Tuesday, February 15, 2005

Chainn: a solitaire game invented by the Precision Blogger

There are a number of difficult solitaire games that require you to plan ahead, sometimes way ahead. Here’s a game of this type that uses a tiny card deck:

Chainn is a challenging game played with 16 cards: take the four aces, four kings, four twos and four threes from any bridge deck. There are two ways to score this game; decide which way you're scoring (see below) before you deal.

Shuffle and deal the sixteen cards in a 4x4 layout. You win the game when you move the cards so that the four cards of each suit are "contiguous". By contiguous I mean that you can step from any club to any other club by stepping orthogonally or diagonally from club to club without stepping on cards of another suit; and the same for the other three suits.

Here's how you move the cards.

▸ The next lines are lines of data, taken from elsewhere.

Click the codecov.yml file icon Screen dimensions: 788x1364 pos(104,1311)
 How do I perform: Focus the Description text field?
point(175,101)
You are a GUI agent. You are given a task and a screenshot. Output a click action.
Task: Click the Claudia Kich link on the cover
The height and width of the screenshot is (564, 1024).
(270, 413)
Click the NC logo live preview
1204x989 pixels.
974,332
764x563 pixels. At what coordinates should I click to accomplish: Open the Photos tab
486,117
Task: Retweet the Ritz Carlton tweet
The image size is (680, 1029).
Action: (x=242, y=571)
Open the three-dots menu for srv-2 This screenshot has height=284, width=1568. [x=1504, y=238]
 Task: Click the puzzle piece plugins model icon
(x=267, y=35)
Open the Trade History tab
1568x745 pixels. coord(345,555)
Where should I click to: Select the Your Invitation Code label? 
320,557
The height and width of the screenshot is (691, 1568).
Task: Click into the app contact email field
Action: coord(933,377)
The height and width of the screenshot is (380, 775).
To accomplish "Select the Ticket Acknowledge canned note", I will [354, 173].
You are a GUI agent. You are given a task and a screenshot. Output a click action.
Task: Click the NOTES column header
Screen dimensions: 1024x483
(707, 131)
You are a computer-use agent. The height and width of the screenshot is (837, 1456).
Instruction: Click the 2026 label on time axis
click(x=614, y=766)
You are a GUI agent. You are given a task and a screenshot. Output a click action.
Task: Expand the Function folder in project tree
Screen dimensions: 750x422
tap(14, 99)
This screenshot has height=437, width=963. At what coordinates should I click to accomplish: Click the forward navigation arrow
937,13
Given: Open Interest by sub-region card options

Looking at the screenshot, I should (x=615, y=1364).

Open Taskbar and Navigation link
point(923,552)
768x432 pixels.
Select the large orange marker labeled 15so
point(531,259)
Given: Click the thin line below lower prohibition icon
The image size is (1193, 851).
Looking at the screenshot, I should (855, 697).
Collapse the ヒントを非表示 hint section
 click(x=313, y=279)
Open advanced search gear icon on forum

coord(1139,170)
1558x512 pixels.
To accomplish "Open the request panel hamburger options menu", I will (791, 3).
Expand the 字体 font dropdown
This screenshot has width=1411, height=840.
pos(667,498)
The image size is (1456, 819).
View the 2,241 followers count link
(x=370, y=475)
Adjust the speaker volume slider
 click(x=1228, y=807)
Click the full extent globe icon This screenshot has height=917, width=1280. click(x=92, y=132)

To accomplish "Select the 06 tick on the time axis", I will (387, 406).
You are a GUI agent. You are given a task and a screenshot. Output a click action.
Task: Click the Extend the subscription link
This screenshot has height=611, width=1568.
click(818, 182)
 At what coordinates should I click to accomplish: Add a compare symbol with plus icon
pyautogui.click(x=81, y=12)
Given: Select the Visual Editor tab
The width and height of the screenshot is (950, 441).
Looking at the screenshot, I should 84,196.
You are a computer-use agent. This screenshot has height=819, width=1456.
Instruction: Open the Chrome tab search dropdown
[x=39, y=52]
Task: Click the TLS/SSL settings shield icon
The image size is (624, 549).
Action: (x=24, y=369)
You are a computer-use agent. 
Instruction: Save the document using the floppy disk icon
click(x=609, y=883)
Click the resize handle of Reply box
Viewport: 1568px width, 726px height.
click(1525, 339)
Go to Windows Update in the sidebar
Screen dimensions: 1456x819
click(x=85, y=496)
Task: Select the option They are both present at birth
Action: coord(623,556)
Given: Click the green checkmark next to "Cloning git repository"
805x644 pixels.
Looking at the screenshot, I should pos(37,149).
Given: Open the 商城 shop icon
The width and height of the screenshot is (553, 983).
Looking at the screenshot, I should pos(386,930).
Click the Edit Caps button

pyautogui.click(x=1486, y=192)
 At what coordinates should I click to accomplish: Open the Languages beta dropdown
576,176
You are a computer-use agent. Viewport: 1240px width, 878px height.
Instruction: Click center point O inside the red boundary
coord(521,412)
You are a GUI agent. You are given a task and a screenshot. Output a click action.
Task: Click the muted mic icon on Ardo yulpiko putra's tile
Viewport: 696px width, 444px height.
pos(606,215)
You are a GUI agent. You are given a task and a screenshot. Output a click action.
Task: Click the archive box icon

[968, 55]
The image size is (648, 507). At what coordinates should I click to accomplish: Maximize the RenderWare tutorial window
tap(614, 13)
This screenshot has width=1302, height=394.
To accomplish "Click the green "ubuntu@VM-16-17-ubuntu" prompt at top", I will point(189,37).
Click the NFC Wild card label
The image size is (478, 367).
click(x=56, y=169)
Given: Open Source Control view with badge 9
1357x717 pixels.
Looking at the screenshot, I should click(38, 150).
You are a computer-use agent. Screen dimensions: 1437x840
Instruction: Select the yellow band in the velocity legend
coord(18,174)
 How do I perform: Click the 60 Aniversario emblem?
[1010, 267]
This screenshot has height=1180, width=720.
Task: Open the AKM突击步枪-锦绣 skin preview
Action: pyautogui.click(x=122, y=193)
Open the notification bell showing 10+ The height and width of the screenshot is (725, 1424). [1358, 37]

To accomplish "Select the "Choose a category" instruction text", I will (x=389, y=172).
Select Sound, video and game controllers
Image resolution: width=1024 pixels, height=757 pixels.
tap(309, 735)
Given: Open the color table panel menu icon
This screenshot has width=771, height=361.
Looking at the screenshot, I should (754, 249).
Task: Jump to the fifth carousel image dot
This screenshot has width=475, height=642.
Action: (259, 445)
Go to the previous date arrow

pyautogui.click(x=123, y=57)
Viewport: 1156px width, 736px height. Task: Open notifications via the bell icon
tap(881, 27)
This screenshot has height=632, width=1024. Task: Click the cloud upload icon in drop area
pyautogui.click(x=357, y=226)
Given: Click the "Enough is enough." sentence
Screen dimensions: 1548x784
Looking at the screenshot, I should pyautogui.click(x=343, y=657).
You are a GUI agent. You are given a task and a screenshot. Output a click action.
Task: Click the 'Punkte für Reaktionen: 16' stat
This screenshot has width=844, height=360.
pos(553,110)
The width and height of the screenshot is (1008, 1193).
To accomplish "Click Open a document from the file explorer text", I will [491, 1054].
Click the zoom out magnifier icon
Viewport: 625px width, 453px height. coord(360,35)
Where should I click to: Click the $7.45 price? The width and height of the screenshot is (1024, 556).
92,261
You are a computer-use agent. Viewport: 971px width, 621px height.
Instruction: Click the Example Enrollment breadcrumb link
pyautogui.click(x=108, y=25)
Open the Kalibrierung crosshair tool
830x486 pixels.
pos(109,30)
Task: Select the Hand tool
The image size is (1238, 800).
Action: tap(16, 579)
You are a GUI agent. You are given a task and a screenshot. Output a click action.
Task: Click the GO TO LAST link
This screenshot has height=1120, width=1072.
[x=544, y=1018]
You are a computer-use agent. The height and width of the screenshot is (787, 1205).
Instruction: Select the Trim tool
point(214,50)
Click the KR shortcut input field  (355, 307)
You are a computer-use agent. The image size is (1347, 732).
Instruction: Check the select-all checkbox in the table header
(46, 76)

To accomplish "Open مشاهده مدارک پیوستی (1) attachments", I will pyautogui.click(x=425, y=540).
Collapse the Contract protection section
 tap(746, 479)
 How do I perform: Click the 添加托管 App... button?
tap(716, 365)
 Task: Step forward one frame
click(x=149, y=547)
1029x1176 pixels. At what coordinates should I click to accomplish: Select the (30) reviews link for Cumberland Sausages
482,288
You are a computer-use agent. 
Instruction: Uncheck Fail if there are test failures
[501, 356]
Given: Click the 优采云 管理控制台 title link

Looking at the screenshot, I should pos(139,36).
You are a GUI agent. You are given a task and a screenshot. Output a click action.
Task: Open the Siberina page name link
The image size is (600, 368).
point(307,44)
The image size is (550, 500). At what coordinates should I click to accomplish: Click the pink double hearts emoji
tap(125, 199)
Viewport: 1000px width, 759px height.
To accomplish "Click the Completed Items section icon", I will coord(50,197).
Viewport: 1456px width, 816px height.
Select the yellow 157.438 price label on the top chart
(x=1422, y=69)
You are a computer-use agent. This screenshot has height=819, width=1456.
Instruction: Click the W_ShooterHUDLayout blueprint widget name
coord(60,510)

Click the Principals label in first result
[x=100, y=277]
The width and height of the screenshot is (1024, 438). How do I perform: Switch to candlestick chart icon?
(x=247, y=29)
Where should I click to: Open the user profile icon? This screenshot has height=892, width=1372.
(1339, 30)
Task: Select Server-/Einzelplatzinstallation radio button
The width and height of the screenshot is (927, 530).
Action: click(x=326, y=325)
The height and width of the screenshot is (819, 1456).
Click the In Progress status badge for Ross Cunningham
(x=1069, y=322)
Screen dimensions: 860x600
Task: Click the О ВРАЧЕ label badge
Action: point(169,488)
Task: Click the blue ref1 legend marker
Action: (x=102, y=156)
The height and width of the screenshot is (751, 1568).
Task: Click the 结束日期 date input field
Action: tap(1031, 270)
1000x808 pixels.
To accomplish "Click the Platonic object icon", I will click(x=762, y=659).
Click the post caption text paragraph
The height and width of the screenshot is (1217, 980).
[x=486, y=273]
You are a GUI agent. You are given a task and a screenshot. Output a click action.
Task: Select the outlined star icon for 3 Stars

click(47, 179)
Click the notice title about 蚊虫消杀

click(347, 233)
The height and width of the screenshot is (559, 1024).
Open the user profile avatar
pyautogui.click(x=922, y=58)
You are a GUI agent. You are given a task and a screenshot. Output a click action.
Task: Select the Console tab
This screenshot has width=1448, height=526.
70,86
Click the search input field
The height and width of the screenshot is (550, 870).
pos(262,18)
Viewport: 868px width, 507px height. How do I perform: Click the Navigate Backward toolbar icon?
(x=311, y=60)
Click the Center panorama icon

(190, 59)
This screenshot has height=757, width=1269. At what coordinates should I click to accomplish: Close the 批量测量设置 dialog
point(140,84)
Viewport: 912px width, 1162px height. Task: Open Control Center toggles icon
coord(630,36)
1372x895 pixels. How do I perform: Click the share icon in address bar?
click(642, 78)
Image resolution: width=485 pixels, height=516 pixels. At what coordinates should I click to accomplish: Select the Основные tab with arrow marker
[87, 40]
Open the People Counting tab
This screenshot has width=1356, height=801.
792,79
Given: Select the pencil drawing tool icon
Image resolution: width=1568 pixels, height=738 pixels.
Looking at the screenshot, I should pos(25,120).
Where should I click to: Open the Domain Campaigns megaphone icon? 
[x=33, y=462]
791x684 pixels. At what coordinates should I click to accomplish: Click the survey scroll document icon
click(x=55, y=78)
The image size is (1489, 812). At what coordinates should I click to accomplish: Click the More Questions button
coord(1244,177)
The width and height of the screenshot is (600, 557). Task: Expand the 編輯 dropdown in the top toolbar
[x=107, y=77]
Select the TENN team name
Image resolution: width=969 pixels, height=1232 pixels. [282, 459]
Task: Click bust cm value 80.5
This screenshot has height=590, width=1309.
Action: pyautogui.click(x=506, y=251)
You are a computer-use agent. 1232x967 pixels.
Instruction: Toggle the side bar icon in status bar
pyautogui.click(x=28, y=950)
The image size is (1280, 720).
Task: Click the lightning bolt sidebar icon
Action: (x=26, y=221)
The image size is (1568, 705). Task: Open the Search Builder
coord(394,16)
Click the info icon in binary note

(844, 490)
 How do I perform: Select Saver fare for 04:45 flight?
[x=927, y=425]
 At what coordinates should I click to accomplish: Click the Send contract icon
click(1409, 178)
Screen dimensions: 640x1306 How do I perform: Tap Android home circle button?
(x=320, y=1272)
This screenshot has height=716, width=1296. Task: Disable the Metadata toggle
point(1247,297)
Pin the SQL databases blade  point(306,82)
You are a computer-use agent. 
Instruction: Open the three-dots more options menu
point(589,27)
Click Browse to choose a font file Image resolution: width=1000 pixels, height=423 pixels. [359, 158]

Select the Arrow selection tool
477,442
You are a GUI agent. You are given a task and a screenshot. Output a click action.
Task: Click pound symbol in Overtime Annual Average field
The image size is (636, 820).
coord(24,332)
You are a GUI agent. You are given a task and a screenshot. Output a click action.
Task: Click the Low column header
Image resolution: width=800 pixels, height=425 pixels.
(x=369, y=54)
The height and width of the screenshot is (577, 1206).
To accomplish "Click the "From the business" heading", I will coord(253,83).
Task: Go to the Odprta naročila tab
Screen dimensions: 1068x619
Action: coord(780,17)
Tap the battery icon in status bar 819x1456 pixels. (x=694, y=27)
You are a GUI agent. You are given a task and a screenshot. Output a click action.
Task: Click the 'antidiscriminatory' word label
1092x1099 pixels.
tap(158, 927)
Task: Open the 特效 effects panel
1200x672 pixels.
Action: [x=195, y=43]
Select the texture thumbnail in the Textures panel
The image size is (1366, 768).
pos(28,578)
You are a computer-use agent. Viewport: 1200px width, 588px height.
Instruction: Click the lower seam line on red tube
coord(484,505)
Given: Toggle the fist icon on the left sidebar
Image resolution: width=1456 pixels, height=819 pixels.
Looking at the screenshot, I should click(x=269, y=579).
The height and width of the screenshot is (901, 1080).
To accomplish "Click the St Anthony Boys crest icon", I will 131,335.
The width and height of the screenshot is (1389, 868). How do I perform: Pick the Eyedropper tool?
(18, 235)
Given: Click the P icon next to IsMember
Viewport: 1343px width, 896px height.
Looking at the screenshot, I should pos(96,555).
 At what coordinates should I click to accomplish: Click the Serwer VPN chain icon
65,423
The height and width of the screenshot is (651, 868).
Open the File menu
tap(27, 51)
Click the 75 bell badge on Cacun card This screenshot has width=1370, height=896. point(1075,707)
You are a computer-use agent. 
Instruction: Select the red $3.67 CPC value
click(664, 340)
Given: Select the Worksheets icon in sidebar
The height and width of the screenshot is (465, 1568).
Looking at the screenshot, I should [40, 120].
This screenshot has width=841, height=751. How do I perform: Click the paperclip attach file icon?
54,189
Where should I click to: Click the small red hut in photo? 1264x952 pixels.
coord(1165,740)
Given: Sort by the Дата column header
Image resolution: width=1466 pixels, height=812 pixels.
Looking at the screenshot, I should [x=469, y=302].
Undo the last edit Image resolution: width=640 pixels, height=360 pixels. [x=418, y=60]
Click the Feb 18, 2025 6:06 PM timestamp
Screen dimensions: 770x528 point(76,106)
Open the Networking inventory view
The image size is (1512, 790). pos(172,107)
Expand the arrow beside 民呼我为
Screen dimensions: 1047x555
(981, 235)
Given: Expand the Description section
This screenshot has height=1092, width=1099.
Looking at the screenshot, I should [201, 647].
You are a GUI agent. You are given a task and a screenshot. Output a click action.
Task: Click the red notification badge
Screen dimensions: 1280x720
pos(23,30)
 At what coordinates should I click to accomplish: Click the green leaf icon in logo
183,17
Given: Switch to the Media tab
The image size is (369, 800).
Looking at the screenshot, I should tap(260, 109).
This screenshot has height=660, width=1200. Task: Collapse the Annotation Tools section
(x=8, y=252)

Pick up any card but a king and place it under another card. Now pick up the upper card and move it, in a straight line (orthogonally or diagonally), the number of spaces as the card you just put underneath it. In other words, if you put a two under an ace, you now have to move the ace two steps. If you put an ace under a three, you have to move the three one step.
If that card winds up in an occupied space, place it under the occupying card. Now you must move the occupying card as many spaces as the card underneath it. For example, you place an ace under a two and move the two sideways one space, where it lands under a three that you must now move two spaces.

You keep making a series of moves like this until you place a card in the empty space from which you started the sequence. If you have to move a card out of the layout, you lose. (So NEVER put a three under any of the four middle cards.) If you put a card under a king, you can ONLY move it to the empty space; a king is never allowed to be placed under another card. If you cannot move a king legally, you lose.

Now pick up any ace, two or three and start another sequence. Keep moving until you make a winning layout. You can either count sequences, or moves. Either way, try to keep your score very low; winning with a single sequence, or just a few moves, is elegant.

(This item was posted partly in response to some of Wiggin's free Advice.)